Number 5 had an "extreme curiosity" with "a very charming reaction, a naïve reaction with vast intelligence that was sort of untrained in a new format, which was the world outside. Here we have this absolutely lethal machine looking at butterflies and scanning books at lightning speed and repeating television commercials with the proper voice emphasis. That's funny. That's humorous."
Of the script, John acknowledged, "It's hard to get a feeling from a cold bunch of paper, but the script had a good feel to it. I read it one evening and was hooked immediately. I got up the next morning at 6, read it again, and at 8 I started making calls to set the deal." Syd elaborated, "It is usually a bigger problem to design for feature films than for industry. A major corporation that makes camera will say, 'We are going to change what cameras look like.' With their research department and my involvement, we do change what cameras look like. They then have to spend a lot of money to educate the public to believe that it is, indeed, a camera."

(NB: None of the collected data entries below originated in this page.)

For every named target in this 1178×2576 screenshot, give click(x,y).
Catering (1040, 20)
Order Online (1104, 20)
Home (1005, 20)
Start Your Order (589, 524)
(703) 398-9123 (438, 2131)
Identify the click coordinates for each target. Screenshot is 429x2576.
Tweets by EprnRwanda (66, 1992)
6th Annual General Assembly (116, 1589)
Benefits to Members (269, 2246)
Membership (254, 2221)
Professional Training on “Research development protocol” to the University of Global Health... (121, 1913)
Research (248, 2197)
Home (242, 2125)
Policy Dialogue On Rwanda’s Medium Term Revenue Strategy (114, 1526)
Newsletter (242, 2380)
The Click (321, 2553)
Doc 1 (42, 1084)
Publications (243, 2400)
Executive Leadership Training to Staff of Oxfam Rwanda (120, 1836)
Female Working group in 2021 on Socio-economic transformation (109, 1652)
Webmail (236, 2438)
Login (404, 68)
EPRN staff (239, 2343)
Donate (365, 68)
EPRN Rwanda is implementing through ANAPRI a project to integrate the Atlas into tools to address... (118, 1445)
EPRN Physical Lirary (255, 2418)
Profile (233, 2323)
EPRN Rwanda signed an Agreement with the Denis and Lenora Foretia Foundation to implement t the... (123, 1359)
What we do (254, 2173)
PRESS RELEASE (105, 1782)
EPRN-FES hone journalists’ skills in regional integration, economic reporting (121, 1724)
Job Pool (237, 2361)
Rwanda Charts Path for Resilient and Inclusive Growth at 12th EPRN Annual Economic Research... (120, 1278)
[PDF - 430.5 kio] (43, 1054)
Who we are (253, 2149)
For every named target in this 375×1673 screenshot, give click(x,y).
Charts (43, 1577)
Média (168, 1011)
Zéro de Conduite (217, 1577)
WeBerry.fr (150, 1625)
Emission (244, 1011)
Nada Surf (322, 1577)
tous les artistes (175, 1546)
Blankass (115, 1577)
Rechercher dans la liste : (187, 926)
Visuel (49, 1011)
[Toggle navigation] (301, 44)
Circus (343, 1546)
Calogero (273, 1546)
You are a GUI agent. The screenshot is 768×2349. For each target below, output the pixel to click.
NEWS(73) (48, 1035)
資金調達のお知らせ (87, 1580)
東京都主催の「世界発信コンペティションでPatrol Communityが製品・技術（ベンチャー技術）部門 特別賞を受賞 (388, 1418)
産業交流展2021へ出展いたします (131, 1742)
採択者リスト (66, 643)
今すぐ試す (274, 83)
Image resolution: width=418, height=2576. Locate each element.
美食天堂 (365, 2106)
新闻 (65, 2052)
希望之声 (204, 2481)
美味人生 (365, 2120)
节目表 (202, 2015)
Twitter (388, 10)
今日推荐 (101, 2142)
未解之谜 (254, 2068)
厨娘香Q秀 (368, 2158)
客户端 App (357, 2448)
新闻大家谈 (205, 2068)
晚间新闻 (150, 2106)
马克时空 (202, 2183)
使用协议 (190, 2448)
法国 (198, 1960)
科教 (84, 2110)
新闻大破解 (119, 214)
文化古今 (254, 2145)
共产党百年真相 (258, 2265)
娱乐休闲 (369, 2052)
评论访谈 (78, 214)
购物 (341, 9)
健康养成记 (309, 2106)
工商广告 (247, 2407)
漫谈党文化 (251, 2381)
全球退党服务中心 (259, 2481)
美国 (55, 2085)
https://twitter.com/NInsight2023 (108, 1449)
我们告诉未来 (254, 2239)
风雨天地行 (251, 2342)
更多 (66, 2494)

One critic remarked, "Badham keeps the plot moving so fast that you don’t have time to notice how far from reality it all is. Neither the robot nor the human characters ever behave like believable people." John made the observation at the time, "It's terribly hard to predict how a movie will do at the box office. Only people like George Lucas and Steven Spielberg seem to have this uncanny knack for accurately forecasting audience response." On reflection, "Directing a film is physically hard work. It's the most irritating, exhausting thing you can do. If you don't like the script that makes it doubly hard. I think the story stands on it own. I would compare it more to 'Black Beauty', 'Lassie', along the lines of a-boy-and-his-dog or a girl-and-her-horse movies."
At the time of the movie, Donald Dillaby of 'The Sunday Telegraph' in Nashua and Southern New Hampshire told readers, "Artificial intelligence, AI, as it is known in the electronics and computer industry, is no longer the pipe dream of some 'cloud 9' scientist. It is here now (in 1986), helping in a variety of ways in the home, on the road and in the workplace."
At the time Digital Equipment Corp. was selling AI to "assist in solving problems." Joel Magid of Digital Equipment Corp. believed AI "is an extension of computer science. It is not the pie-in-the-sky panacea that will solve all problems but AI is here to stay." However Donald stressed, "What AI is not is machinery that is going to think for human beings." Joel explained, "That is the area people talk about – having machines think for us, but I don't think you will ever see that." Joel also made the forecast, "At some point in time we will see a vehicle in the Army that can maneuver around obstacles, and planes in the Air force flown without pilots. You will be able to speak to a computer in your language, not the complex languages of the computer. The biggest thing executives like to do is to talk to machines and have them understand what they are saying. It's not the esoteric science a lot of people are touting it to be. It's here to stay, it's now (in 1986) economically feasible."